The next big test of PNP’s investment approach came soon afterward. From 1979 through 1982 there were extreme distortions in the markets. Short-term US Treasury bill returns went into double-digit territory, yielding almost 15 percent in 1981. The interest on fixed-rate home mortgages peaked at more than 18 percent per year. Inflation was not far behind. These unprecedented price moves gave us new ways to profit. One of these was in the gold futures markets.

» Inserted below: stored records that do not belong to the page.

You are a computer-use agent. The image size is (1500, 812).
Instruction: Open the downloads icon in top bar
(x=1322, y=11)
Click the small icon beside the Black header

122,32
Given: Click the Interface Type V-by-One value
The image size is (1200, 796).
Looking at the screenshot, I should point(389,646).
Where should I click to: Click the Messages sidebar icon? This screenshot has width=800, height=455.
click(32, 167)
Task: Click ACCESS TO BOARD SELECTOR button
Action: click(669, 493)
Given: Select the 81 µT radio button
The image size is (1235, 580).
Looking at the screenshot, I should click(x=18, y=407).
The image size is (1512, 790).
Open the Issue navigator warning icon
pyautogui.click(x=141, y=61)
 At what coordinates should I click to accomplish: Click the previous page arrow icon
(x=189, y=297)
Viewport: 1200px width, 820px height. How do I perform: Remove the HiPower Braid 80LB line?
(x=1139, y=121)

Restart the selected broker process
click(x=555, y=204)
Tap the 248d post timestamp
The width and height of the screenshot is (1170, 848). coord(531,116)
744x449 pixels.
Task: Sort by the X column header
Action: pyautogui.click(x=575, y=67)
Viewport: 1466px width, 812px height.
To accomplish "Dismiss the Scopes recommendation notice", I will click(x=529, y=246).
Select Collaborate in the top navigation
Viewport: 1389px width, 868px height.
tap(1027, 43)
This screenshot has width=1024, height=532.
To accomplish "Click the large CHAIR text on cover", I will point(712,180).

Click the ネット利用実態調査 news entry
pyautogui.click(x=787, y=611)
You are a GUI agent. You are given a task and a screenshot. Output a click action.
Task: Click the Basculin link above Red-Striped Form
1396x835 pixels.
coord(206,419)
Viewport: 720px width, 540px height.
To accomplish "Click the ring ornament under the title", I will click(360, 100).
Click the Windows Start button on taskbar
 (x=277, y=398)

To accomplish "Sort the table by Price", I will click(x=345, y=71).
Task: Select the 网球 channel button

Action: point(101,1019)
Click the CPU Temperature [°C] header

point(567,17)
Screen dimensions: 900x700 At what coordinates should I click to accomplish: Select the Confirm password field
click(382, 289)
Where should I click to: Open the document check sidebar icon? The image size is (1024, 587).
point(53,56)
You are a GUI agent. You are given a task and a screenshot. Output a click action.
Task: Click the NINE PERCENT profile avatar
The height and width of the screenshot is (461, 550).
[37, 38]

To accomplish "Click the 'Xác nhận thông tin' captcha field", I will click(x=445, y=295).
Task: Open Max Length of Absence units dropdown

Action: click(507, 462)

At one point, gold, for delivery two months in the future, was trading at $400 an ounce and gold futures fourteen months out were trading for $500 an ounce. Our trade was to buy the gold at $400 and sell it at $500. If, in two months, the gold we paid $400 for was delivered to us, we could store it for a nominal cost for a year, then deliver it for $500, gaining 25 percent in twelve months. There were a variety of risks, which we fully hedged, and several “kickers”—scenarios where we would make a higher—(often much higher) rate of return. We did similar trades in silver and copper and they worked as expected, with one tiny exception. After we took delivery of our copper, some of it was stolen from the warehouse our broker used and there was a short delay while we were reimbursed from the warehouse company’s insurance.
As the era of high interest rates unfolded, savings and loan companies began to lose massive amounts of money. Here’s why. Savings and loans borrowed money for a short term from depositors and lent much of it out long-term for home mortgages at fixed rates of interest. As short-term rates shot up, the cost of money to the S&Ls went up rapidly, whereas their revenue from the existing mortgage loans they had made earlier to homeowners at much lower fixed rates did not. This mismatch in interest rates between their short-term borrowing and their long-term lending would lead to the ruin of many S&Ls in the 1980s and a bailout cost to taxpayers of several hundred billion dollars.
The possible collapse of the S&Ls could have been predicted and prevented by suitable regulation, but wasn’t. The great financial crises that came later shared this characteristic.
Meanwhile, Princeton Newport Partners was expanding into new types of investments.